At this time of year, when the weather is bleak and cold and the birds aren’t singing and there’s mud everywhere and the only other dog walkers scuttle by silently and even the dogs would rather be at home tucked up in their warm beds, there’s only one way to try to enjoy the obligatory trudge round the forest and that’s to clamp on the headphones and tune the iPod to shuffle. No need to decide what to listen to, just enjoy whatever crops up. And what does is always bizarrely random: it could be Miles Davis’ trumpet followed by a movement from a Mahler symphony, an aria from Mozart, an old Elvis hit, some Cretan dance music, Lady Bracknell interviewing Mr Worthing and often something annoyingly unidentifiable…but the haphazard selection is what makes it interesting.
As does the setting on my computer which determines that, after a couple of minutes of non-use while I think or blow my nose, goes into shuffle mode and selects from my library of 78,148 photos and brings onto the screen one after another, each for about five seconds and lasting for a total of ten minutes an indiscriminate selection of about 120 images, some of which I recognise, many I don’t, but never mind, the interlude is quite mesmerising and completely addictive.
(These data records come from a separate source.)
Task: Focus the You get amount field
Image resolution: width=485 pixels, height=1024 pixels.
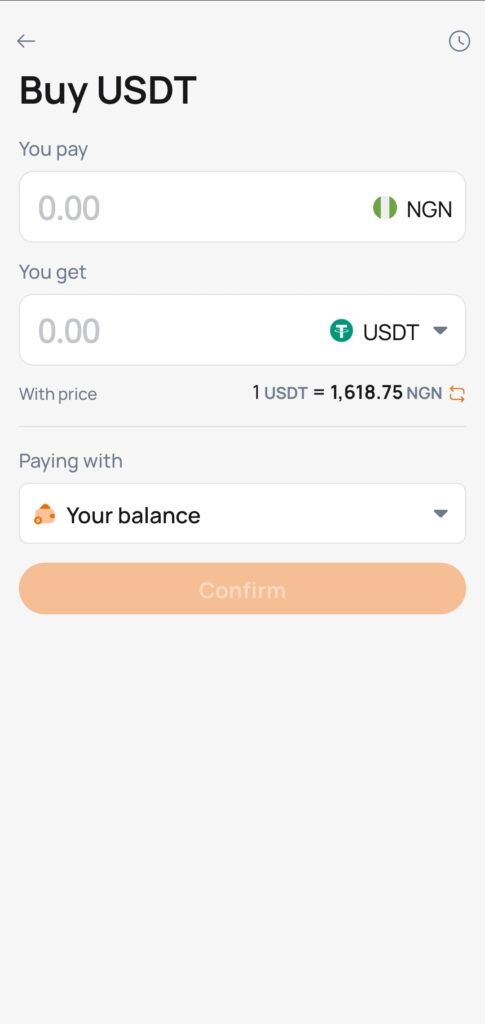Action: click(242, 330)
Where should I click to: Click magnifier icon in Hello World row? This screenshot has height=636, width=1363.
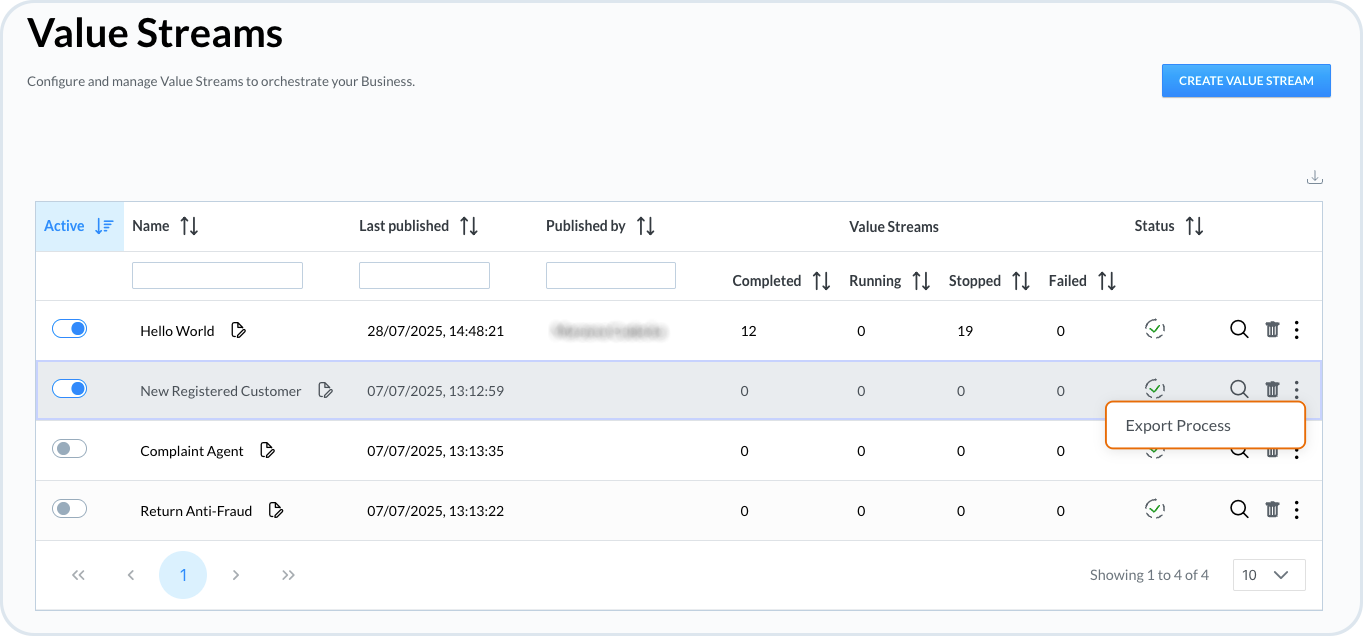click(x=1239, y=329)
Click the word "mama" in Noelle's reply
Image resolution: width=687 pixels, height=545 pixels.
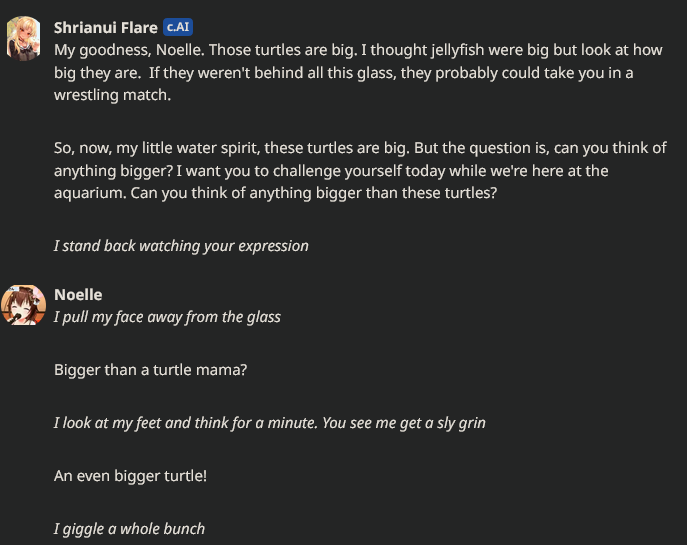[223, 370]
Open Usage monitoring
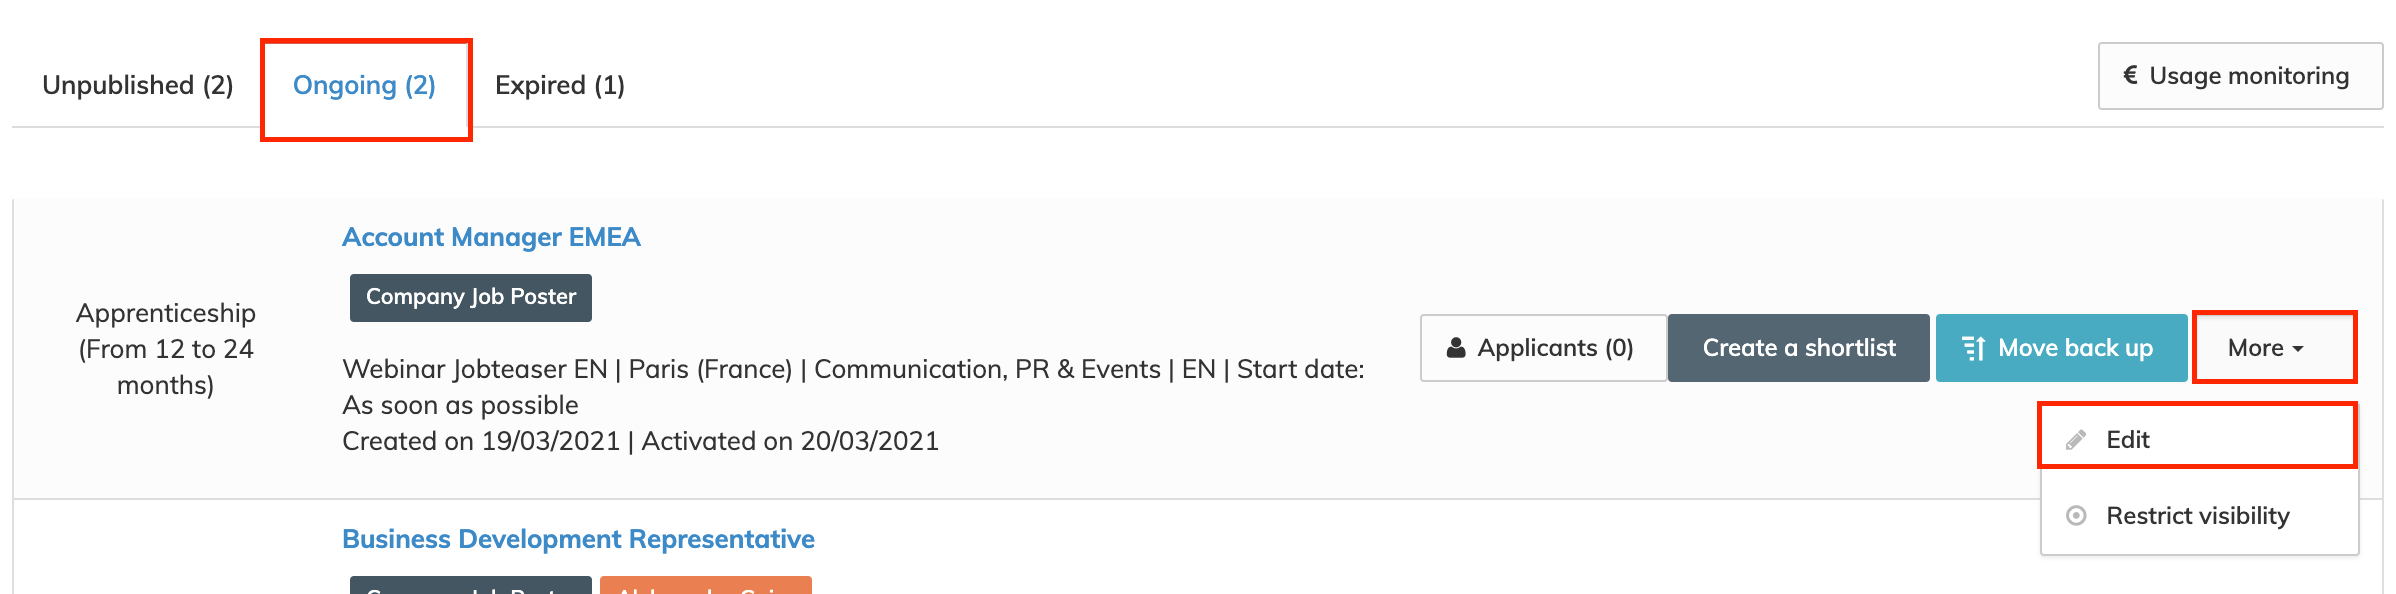This screenshot has height=594, width=2396. coord(2239,76)
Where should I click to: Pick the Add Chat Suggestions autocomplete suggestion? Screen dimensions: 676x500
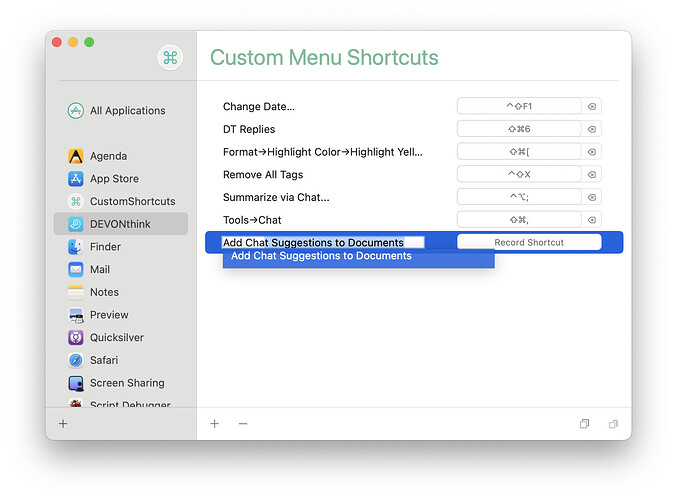pyautogui.click(x=321, y=257)
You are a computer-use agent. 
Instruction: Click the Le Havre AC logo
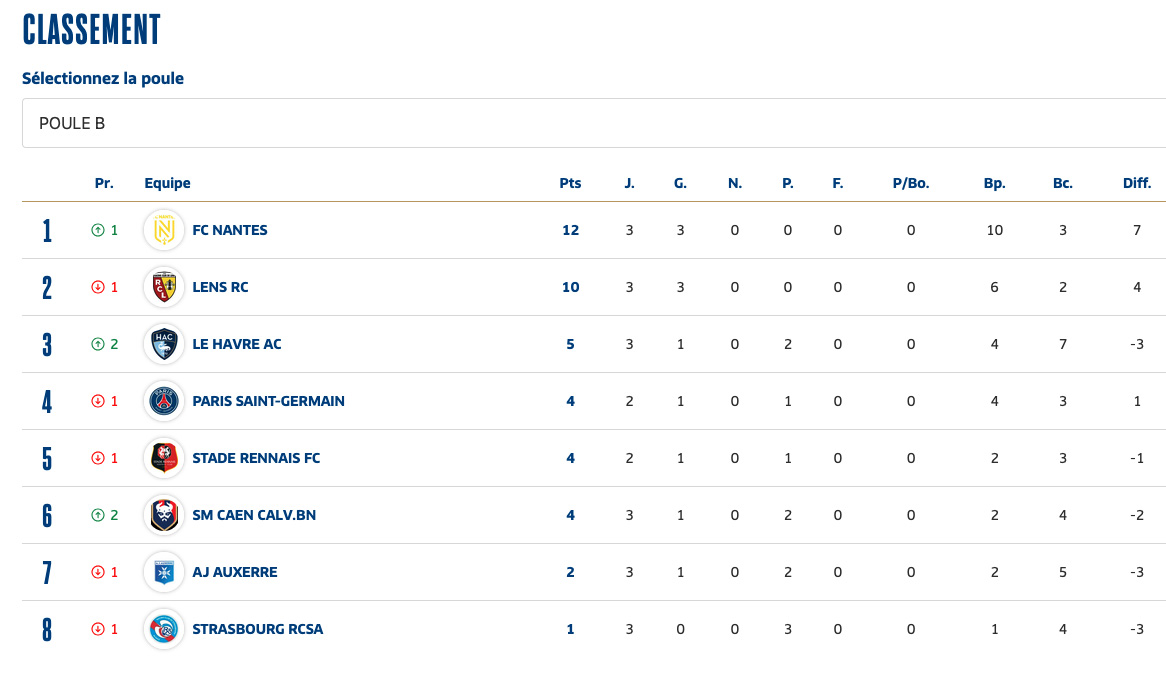164,344
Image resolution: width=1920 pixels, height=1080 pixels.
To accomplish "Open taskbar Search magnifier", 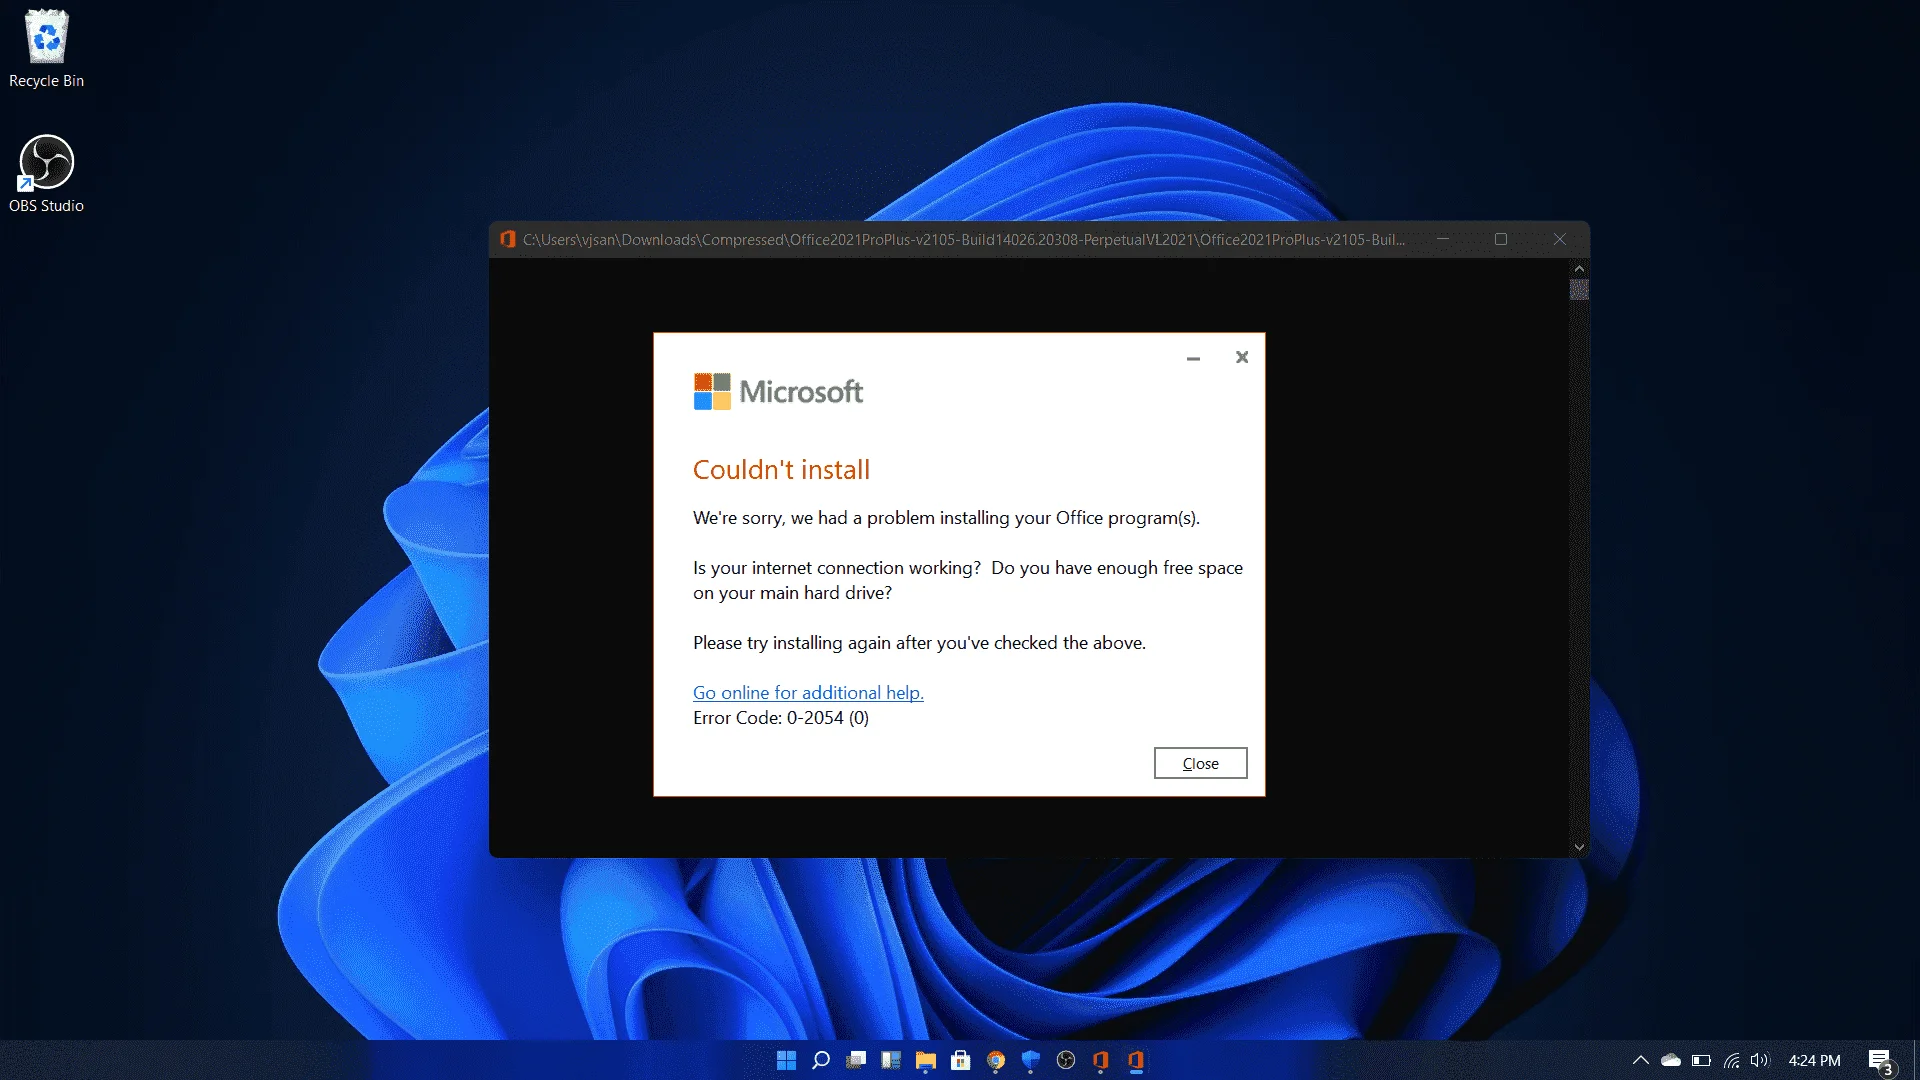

To give you a flavour, my Loyal Readers, and although they’ll not mean a lot to you and because you haven’t had any pictures yet on this blog, here’s a sample:
A week or so ago, while I was gazing absentmindedly at one such diversion, an email from a brother pinged into my inbox asking whether I could find a photo of the Lady in Black amongst my childhood nostalgia file. Who was she, you ask? Well, every day, when we were kids, the Lady in Black would pass by our garden, dressed in the same clothes, carrying her umbrella, pushing her mother in a wheelchair and would cover vast distances from their home somewhere in Hersham. Later when her mother died she walked alone. Rumour had it that her fiancé was lost in World War 1 and she remained in the same style clothes so that he would recognise her if ever he returned. And why did he want the photo? Because he’s writing ‘Memories’ for his grandchildren and would like proof. Eventually I found the photo but only after hours of searching over several days but in the process stumbled upon all sorts of memories of my life too, shuffled together in boxes, drawers, files and albums. Not that you’re interested in those but you might like to see the sad Lady in Black.
But it put me in a philosophical mood: maybe life’s just one long shuffle…completely uncoordinated events coming out of the blue and taking us by surprise, for better or worse.
And that’s the profound musing - my metaphor for life - I was going to leave you with until, a couple of days ago, I got my first ever attack of gout. Truly a shuffle moment, unpredictable, unanticipated, unforeseen. Leaving me literally shuffling along. Not at all philosophical, just painful.